Top of Provided records
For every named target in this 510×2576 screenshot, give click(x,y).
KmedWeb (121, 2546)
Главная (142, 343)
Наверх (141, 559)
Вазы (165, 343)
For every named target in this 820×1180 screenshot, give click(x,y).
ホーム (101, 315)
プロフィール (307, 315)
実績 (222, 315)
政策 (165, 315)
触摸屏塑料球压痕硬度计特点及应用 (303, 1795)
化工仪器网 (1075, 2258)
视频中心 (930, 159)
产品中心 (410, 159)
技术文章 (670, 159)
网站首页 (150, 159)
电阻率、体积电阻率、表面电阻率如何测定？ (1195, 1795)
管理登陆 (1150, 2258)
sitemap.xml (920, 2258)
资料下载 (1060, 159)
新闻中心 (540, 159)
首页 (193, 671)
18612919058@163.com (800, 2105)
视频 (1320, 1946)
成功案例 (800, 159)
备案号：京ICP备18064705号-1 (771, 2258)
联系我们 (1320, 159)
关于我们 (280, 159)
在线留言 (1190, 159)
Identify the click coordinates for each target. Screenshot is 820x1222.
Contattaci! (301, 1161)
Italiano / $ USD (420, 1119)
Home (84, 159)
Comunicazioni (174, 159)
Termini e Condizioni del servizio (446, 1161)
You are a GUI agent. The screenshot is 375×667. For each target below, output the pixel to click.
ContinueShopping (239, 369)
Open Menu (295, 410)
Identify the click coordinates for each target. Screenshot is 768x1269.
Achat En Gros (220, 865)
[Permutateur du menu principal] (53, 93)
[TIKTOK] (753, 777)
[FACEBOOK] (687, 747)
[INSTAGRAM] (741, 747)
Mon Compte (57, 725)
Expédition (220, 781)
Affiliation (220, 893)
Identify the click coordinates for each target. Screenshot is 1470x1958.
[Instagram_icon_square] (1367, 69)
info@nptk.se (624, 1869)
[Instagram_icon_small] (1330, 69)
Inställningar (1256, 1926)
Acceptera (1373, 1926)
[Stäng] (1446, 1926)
Bottom of Provided records
Where a line of the records contains the word "named", copy that line.

For every named target in this 510×2576 screenshot, give click(x,y).
For every named target in this 820×1180 screenshot, give click(x,y).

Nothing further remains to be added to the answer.